Illustration by Rose Wong
A few months before Hillary Clinton lost the 2016 presidential election, her campaign released a sober statement on a dangerous new right-wing force ready to usher Donald Trump into the presidency. “That cartoon frog is more sinister than you might realize,” the campaign’s memo warned. The frog in question, of course, was Pepe, the meme mascot of the alt-right, an amorphous group of white supremacists and far-right ideologues incubated in the bowels of 4chan and other message boards.
For a brief time during the 2016 election and after, the alt-right did appear to be on the ascent. That November, a few days after Trump’s upset win, self-identified members of the movement gathered in a DC conference room to celebrate. (“Hail Trump, hail our people, hail victory!” Richard Spencer shouted at the event to a round of sieg heils from the audience.) By August of the next year, Spencer and around two hundred other white supremacists would infamously march on Charlottesville, Virginia, and one would drive his car into a crowd of counterprotesters, killing demonstrator Heather Heyer. In the aftermath of the rally, when Trump wavered on condemning the white-power marchers, liberals and the alt-right alike interpreted his reticence as a sign of his approval. “He did the opposite of cuck,” Andrew Anglin, the founder of the neo-Nazi publication the Daily Stormer, said triumphantly.

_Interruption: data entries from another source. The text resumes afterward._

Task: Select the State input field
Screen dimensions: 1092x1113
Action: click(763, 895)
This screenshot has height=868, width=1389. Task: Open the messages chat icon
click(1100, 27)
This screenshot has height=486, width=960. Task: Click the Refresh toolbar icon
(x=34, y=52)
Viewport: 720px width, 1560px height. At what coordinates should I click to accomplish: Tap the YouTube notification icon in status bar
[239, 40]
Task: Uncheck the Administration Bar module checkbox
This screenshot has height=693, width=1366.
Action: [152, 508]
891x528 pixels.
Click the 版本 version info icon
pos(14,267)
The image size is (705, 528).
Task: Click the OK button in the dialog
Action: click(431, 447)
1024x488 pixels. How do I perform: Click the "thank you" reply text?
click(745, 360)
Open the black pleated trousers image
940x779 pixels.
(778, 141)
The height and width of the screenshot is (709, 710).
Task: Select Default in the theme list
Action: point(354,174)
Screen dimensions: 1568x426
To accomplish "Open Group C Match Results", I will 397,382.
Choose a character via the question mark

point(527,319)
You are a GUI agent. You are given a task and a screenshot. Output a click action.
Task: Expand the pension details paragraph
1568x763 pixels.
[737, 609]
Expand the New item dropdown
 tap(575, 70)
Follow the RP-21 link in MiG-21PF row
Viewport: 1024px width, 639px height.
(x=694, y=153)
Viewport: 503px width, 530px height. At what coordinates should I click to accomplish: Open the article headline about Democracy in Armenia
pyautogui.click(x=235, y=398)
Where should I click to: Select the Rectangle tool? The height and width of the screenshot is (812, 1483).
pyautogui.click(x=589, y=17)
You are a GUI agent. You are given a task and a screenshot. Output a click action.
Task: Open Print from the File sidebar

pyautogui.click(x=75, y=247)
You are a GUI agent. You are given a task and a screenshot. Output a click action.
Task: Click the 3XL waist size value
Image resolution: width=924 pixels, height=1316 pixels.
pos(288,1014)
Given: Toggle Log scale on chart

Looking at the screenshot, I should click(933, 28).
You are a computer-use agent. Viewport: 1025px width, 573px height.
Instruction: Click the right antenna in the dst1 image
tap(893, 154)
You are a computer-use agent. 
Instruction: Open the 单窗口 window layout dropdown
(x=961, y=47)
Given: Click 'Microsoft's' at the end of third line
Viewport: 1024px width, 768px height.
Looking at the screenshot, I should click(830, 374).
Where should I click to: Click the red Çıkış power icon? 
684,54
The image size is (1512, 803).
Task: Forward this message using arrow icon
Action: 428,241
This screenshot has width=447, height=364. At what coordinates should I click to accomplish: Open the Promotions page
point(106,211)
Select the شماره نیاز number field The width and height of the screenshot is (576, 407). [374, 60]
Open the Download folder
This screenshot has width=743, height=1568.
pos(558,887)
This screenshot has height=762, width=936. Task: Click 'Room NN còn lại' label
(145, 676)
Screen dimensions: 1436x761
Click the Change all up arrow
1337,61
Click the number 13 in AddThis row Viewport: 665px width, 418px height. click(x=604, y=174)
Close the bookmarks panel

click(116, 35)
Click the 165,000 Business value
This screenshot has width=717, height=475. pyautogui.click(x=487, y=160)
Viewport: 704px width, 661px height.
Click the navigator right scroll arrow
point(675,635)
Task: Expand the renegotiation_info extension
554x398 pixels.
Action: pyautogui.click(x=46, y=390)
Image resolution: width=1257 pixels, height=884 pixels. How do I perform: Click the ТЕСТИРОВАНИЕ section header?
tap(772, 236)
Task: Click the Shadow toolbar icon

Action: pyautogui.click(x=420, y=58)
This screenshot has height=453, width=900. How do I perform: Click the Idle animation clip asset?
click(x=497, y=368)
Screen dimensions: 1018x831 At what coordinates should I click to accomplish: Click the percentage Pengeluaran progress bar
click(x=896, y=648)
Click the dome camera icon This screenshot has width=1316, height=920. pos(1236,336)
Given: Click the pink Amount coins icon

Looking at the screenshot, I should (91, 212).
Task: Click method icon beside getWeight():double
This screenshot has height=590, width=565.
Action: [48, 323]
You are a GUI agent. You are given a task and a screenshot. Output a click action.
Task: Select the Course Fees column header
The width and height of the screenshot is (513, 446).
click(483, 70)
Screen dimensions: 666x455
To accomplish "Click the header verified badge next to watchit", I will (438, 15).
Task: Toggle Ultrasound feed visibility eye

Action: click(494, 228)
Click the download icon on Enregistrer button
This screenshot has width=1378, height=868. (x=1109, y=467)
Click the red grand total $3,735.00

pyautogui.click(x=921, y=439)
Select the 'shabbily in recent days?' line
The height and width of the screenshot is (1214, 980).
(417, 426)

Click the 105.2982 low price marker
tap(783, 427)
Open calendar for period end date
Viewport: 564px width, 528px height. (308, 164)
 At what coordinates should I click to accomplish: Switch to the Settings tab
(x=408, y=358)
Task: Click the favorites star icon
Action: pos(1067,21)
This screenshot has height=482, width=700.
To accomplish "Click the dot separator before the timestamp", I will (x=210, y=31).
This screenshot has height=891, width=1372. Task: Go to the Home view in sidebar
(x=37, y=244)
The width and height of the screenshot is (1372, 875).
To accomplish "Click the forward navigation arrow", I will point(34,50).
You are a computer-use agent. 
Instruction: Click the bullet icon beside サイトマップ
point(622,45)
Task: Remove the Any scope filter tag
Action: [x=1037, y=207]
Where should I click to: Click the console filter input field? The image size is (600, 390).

But if the alt-right reached its height during the early months of Trump’s term, it was, in retrospect, an unstable and short-lived peak. Despite the Clinton campaign’s ominous advisory on the cartoon frog and the media’s perpetual fascination with Spencer, the alt-right was never much more than a fringe subculture devoid of any real political power. Thrilled as they may have been by Trump’s rise, the alt-right had little role in his election and no real lasting influence on his administration. (Steve Bannon, the closest thing to a conduit to the White House for the alt-right, dismissed them as “losers” and “clowns” following the rally in Charlottesville, and many members of the alt-right themselves, including Spencer, would go on to disavow the president before his term was up.) The group’s swift unraveling during the Trump years — at least partly a function of their own repellent behavior — helps contextualize right-wing extremism in the United States today and also offers some lessons for the Left on the diminishing returns of marrying politics to subculture.